HCrystal Ball consists of two main parts:
- Wrappers - which bring different 3rd party libraries to time series compatible sklearn API
- Model Selection - to enable gridsearch over wrappers, general or custom made transformers and add convenient layer over whole process (access to results, plots, storage, ...)
Documentation
See examples, tutorials, contribution, API and more on the documentation site or browse example notebooks directly.
Core Installation
If you want really minimal installation, you can install from pip
pip install hcrystalball
Typical Installation
Very often you will want to use more wrappers, than just Sklearn, run examples in jupyterlab, or execute model selection in parallel.

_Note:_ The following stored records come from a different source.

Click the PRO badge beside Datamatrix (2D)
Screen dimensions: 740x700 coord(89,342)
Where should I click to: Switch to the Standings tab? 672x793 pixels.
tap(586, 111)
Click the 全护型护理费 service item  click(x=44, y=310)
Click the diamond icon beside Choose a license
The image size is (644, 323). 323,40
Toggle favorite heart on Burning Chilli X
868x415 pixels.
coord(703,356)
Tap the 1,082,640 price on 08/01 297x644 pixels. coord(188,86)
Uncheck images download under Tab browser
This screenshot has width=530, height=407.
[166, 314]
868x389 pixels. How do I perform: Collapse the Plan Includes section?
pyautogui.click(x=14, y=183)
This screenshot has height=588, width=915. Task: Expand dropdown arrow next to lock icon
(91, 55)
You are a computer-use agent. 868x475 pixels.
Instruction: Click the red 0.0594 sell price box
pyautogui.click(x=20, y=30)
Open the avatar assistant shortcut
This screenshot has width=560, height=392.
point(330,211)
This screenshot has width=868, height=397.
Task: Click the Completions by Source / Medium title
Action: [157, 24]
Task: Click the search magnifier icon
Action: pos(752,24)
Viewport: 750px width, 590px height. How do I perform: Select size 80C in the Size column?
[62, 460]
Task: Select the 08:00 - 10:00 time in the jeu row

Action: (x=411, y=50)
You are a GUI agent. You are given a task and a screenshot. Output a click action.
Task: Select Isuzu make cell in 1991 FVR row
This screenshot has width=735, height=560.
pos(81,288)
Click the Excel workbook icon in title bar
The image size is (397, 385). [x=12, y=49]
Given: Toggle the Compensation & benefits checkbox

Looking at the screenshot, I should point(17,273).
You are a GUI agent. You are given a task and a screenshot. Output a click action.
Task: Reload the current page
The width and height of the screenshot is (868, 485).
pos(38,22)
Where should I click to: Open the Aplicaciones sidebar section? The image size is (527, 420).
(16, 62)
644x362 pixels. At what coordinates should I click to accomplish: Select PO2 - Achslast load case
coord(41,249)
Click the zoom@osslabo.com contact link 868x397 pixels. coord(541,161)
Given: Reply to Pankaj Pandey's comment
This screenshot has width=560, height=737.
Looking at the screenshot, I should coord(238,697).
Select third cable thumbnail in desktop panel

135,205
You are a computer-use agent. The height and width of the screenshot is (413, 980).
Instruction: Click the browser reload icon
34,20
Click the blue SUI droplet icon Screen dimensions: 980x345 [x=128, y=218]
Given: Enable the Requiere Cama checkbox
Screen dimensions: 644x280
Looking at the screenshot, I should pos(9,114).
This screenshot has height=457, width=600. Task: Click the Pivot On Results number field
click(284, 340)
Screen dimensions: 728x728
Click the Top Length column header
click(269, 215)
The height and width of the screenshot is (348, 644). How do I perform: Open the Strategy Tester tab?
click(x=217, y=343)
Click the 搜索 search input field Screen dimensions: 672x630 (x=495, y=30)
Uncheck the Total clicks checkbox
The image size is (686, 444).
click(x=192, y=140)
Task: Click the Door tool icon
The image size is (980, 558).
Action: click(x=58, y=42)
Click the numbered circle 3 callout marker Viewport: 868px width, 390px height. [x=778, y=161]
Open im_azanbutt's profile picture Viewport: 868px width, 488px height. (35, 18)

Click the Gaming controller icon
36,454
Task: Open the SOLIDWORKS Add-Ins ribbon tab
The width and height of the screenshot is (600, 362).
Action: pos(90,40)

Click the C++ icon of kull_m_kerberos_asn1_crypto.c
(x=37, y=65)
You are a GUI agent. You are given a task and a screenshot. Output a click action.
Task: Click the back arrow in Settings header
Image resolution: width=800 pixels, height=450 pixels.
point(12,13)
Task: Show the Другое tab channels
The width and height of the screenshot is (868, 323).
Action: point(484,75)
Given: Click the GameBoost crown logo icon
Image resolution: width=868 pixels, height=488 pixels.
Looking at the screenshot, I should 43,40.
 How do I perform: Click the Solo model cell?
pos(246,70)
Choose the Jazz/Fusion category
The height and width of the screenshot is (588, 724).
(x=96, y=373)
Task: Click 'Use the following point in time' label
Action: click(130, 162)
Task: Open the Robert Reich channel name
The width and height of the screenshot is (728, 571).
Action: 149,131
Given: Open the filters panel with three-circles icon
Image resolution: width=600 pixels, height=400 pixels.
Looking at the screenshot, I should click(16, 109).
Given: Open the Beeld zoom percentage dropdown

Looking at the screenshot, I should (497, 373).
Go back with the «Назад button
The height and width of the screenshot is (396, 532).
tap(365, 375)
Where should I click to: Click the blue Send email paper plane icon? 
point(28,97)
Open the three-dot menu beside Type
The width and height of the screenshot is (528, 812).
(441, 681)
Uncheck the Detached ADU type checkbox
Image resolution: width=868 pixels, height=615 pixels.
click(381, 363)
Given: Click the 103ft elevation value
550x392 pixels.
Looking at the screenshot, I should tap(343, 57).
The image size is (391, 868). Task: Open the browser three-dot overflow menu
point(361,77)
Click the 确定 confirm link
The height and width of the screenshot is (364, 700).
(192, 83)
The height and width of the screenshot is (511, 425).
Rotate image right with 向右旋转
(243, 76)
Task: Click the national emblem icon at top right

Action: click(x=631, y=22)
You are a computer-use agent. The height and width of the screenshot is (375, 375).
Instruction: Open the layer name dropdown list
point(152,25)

Getting such dependencies to play together nicely might be cumbersome, so checking envrionment.yml
might give you faster start.
# get dependencies file
curl -O https://raw.githubusercontent.com/heidelbergcement/hcrystalball/blob/master/environment.yml
# check comments in environment.yml, keep or remove as requested, than execute
conda env create -f environment.yml
conda activate hcrystalball
# if you want to see progress bar in jupyterlab, execut also
jupyter labextension install @jupyter-widgets/jupyterlab-manager
# install the library
pip install hcrystalball
Development Installation:
To have everything in place including docs build or executing tests, execute following code
git clone https://github.com/heidelbergcement/hcrystalball
cd hcrystalball
conda env create -f environment.yml
conda activate hcrystalball
# ensures interactive progress bar will work in example notebooks
jupyter labextension install @jupyter-widgets/jupyterlab-manager
python setup.py develop
Example Usage
Wrappers
from hcrystalball.utils import generate_tsdata
from hcrystalball.wrappers import ProphetWrapper
X, y = generate_tsdata(n_dates=365*2)
X_train, y_train, X_test, y_test = X[:-10], y[:-10], X[-10:], y[-10:]
model = ProphetWrapper()
y_pred = model.fit(X_train, y_train).predict(X_test)
y_pred
prophet
2018-12-22 6.066999
2018-12-23 6.050076
2018-12-24 6.105620
2018-12-25 6.141953
2018-12-26 6.150229
2018-12-27 6.163615
2018-12-28 6.147420
2018-12-29 6.048633
2018-12-30 6.031711
2018-12-31 6.087255
Model Selection
from hcrystalball.utils import generate_multiple_tsdata
from hcrystalball.model_selection import ModelSelector
df = generate_multiple_tsdata(n_dates=200,
n_regions=1,
n_plants=1,
n_products=2,
)
ms = ModelSelector(horizon=10,
frequency="D",
country_code_column="Country",
)
ms.create_gridsearch(n_splits=2,
sklearn_models=True,
prophet_models=False,
exog_cols=["Raining"],
)
ms.select_model(df=df,
target_col_name="Quantity",
partition_columns=["Region", "Plant", "Product"],
)
# Model Selector is updated with results
ms
ModelSelector
-------------
frequency: D
horizon: 10
country_code_column: Country
results: List of 2 ModelSelectorResults
paritions: List of 2 partitions
{'Plant': 'plant_0', 'Product': 'product_0', 'Region': 'region_0'}
{'Plant': 'plant_0', 'Product': 'product_1', 'Region': 'region_0'}
-------------
# Accessing result for 1 partition showcases rich representation
ms.results[0]
ModelSelectorResult
-------------------
best_model_name: sklearn
frequency: D
horizon: 10
country_code_column: None
partition: {'Plant': 'plant_0', 'Product': 'product_0', 'Region': 'region_0'}
partition_hash: 094a99e51ce41bad546788ddb8380ac1
df_plot: DataFrame of shape (200, 6) suited for plotting cv results with .plot()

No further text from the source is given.